» EXTRACT:
[Start of Attachment]
FILE PHOTO: The logo of the International Monetary Fund (IMF) is seen during a news conference in Santiago, Chile, July 23, 2019. REUTERS/Rodrigo Garrido/File Photo

April 22, 2020

WASHINGTON (Reuters) – The International Monetary Fund’s discussions with Argentina have been very productive and the fund is willing to do whatever it can to help get the Argentine economy back on a solid footing, an IMF official told reporters on Wednesday.

The fund is closely tracking Argentina’s discussions with its creditors, and is hopeful that an agreement can be reached to restore the South American country’s debt sustainability, the official said.

Argentina, gripped by a recession for the last two years, is racing to head off a ninth sovereign default even as the rapidly spreading coronavirus pandemic looks set to trigger a deeper downturn in its economy.

Argentina last week unveiled a proposal to restructure around $66.2 billion of its foreign debt that would include a three-year moratorium on payments and reduce coupon payments by around 62%.

“We’re continuing to track the ongoing discussions that Argentina is having with private creditors. I think we’re hopeful that at some point there’s an agreement that can be reached there that would restore debt sustainability,” the IMF official said.

The official added that the global lender was exploring options to help countries like Argentina that faced debt challenges, while sticking to its own strict guidelines aimed at safeguarding the fund’s resources.

“We’ve trying to explore every avenue to see what we can do to be of assistance,” the official said, but declined to provide further details.

The IMF separately extended Argentina $44 billion as part of a 2018 agreement. Argentina in February agreed to start Article IV consultations with the IMF and opened the door to a new program, but it has not formally initiated those steps.

“Our conversations with Argentina have been very productive,” the official added. “We are willing to do whatever we can to help Argentina get its economy back on a solid footing.”
[End of Attachment]
» RAW DATA:
[Start of Attachment]
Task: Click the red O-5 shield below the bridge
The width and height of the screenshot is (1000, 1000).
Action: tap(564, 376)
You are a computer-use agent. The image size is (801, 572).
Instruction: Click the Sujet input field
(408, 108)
[End of Attachment]
[Start of Attachment]
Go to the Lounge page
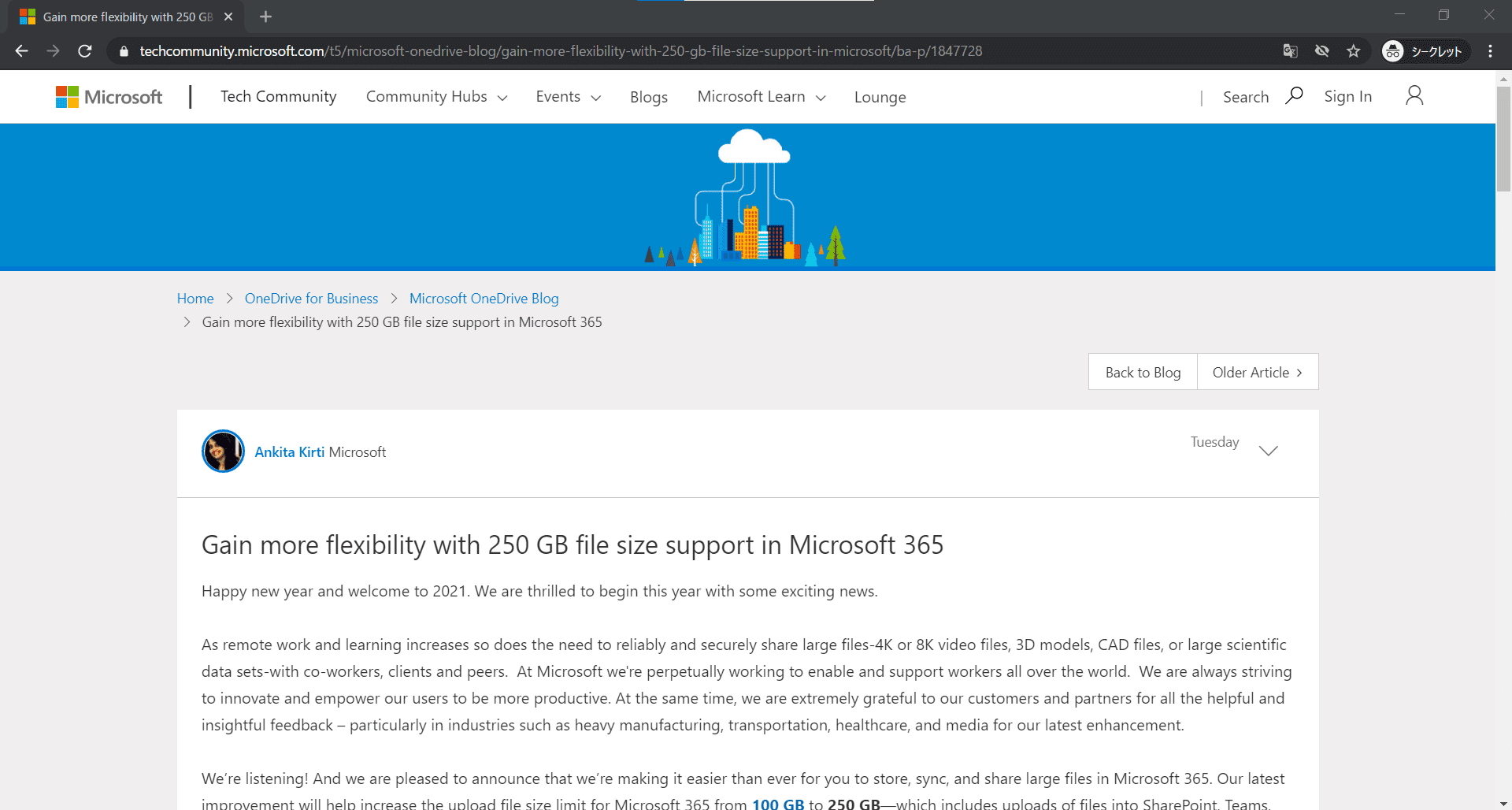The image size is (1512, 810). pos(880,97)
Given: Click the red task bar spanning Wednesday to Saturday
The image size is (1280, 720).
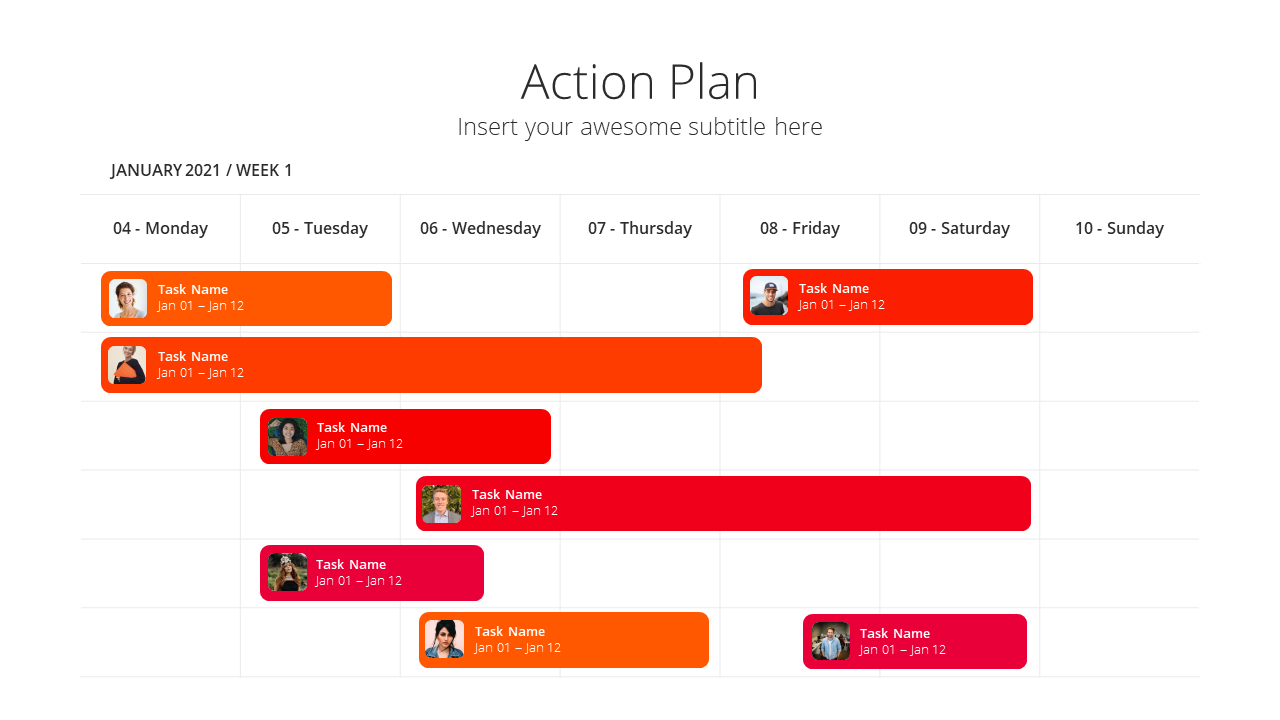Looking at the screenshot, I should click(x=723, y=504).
[End of Attachment]
» TASK LIST:
A - In the article on the IMF and Argentina, how much foreign debt does Argentina's proposal seek to restructure?
B - Copy everything in the IMF article from "The official added that" down to "the fund’s resources.".

» TASK-BY-TASK SOLUTIONS:
A - Around $66.2 billion.

B -
The official added that the global lender was exploring options to help countries like Argentina that faced debt challenges, while sticking to its own strict guidelines aimed at safeguarding the fund’s resources.